▸ **EXERCISE TASK**: Rewrite the lines from the beginning of the records through the line containing "tap(228, 291)", inclusive, as a JSON list of strings with one string per line and blank lines omitted.

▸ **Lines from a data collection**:
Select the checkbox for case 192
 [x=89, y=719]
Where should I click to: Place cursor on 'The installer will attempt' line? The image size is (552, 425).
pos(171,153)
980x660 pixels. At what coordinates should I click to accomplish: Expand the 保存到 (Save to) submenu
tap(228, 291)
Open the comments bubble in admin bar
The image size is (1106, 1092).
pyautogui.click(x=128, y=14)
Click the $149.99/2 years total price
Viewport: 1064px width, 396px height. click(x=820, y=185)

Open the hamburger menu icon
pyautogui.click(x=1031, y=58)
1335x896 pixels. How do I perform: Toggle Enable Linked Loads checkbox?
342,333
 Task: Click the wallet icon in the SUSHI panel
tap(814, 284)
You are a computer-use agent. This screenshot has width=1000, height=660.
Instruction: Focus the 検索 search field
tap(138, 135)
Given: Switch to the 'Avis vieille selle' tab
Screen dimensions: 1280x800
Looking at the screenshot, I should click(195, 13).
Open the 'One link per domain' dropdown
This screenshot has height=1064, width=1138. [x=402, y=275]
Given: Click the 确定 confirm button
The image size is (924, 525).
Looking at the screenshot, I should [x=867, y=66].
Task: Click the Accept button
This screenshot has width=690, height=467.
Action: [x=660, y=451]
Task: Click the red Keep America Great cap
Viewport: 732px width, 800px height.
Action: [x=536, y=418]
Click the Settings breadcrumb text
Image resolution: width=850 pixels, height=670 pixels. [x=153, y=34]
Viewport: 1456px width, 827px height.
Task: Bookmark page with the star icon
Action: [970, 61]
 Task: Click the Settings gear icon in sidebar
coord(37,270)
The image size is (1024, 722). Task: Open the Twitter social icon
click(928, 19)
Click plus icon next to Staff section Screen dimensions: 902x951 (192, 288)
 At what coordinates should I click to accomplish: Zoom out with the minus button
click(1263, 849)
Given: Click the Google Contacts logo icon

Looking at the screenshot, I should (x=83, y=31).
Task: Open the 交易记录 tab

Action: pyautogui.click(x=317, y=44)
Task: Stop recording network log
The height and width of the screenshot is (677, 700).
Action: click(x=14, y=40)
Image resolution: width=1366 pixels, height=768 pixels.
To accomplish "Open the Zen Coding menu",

▸ **FULL SOLUTION**:
[
  "Select the checkbox for case 192",
  " [x=89, y=719]",
  "Where should I click to: Place cursor on 'The installer will attempt' line? The image size is (552, 425).",
  "pos(171,153)",
  "980x660 pixels. At what coordinates should I click to accomplish: Expand the 保存到 (Save to) submenu",
  "tap(228, 291)"
]